**Goal**: Find each line in the entries below that contains the string "coordinates" and copy those lines. Case counts.

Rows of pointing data
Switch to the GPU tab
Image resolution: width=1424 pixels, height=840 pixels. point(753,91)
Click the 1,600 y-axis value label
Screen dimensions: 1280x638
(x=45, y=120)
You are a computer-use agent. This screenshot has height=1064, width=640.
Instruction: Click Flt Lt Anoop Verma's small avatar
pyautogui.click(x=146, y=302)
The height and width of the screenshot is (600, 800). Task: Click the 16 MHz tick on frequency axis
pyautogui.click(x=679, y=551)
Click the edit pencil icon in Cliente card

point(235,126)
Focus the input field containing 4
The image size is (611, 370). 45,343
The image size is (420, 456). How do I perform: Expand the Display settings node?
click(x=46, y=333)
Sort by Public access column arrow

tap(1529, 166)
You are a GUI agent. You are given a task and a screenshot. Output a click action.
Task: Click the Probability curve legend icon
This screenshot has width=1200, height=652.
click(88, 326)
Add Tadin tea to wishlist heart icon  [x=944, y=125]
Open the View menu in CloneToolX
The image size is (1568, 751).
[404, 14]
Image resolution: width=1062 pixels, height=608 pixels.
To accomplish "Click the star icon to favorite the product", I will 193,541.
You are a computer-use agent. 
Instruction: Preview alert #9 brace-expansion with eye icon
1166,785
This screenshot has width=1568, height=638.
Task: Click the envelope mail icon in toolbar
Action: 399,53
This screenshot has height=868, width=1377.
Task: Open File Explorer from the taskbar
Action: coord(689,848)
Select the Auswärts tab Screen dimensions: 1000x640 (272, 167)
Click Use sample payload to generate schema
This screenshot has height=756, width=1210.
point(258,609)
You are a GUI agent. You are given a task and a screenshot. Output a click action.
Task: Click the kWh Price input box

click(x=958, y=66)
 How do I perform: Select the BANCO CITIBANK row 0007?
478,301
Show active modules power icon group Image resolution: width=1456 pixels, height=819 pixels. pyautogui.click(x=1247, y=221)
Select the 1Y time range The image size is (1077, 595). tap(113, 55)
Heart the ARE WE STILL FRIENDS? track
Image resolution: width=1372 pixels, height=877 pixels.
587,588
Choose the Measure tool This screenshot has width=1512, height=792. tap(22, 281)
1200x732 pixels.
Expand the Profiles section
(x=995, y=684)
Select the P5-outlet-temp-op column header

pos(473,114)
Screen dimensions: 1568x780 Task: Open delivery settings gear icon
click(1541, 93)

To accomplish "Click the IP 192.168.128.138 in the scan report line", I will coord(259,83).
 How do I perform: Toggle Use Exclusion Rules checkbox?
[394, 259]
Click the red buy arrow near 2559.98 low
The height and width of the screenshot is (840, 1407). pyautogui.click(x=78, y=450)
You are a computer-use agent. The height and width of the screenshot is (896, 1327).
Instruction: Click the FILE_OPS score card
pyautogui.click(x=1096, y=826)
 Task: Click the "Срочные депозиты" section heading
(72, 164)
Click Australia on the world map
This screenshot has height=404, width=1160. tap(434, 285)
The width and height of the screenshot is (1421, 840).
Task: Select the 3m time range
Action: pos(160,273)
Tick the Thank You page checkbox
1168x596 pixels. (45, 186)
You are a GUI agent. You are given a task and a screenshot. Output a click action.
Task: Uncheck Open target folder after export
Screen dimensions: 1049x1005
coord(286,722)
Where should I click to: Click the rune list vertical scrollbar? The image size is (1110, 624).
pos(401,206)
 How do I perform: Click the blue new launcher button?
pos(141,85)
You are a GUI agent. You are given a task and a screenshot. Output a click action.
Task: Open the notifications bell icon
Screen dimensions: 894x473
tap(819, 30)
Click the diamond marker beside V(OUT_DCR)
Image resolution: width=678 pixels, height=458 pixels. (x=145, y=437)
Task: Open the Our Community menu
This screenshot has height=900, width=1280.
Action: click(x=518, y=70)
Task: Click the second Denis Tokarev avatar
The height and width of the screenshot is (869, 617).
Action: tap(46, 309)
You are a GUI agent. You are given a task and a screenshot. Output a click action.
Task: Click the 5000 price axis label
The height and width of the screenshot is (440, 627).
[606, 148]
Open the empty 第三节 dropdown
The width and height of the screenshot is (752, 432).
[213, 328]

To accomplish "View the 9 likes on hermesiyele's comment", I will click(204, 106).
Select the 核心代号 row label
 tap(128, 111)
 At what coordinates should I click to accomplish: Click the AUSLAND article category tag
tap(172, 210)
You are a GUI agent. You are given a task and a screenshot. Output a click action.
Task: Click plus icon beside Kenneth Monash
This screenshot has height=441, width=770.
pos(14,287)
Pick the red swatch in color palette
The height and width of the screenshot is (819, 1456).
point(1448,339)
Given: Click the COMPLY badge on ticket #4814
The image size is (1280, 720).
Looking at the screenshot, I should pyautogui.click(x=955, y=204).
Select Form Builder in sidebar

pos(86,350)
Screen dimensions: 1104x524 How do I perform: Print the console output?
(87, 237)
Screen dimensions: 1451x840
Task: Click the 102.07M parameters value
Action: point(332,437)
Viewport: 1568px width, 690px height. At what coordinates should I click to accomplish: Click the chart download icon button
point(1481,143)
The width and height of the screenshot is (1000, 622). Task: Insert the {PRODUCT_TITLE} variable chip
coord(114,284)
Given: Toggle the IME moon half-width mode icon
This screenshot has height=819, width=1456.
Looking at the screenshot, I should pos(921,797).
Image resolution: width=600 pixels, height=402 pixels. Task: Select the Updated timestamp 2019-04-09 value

**Solution to this exercise**:
 At what coordinates should I click to accomplish: Click the AUSLAND article category tag
Viewport: 1568px width, 690px height. At what coordinates should I click to accomplish: Click the chart download icon button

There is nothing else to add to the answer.